• **TASK TO COMPLETE**:
Return all entries precisely as they stand, without the images.

Collected data entries
****

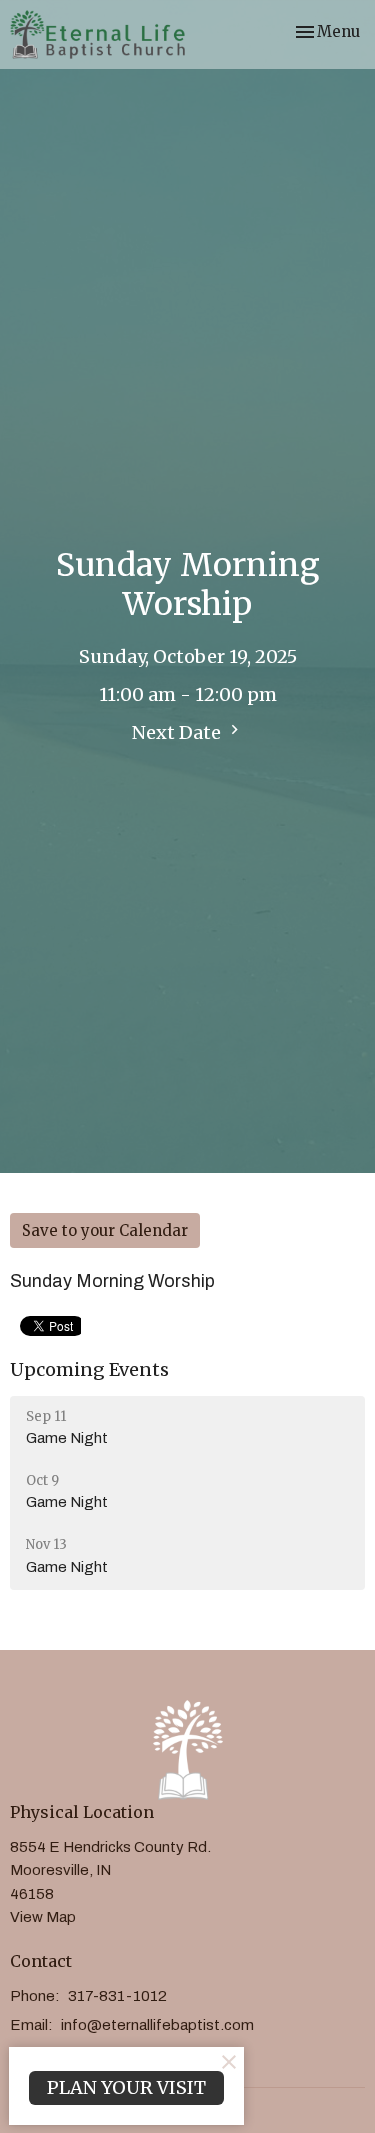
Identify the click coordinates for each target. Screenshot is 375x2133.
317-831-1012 (117, 1996)
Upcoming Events (89, 1369)
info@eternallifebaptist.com (157, 2025)
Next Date (178, 732)
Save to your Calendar (105, 1230)
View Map (43, 1917)
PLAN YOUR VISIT (126, 2087)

****

• **EXERCISE OUTPUT**:
Identify the click coordinates for each target. Screenshot is 375x2133.
317-831-1012 (117, 1996)
Upcoming Events (89, 1369)
info@eternallifebaptist.com (157, 2025)
Next Date (178, 732)
Save to your Calendar (105, 1230)
View Map (43, 1917)
PLAN YOUR VISIT (126, 2087)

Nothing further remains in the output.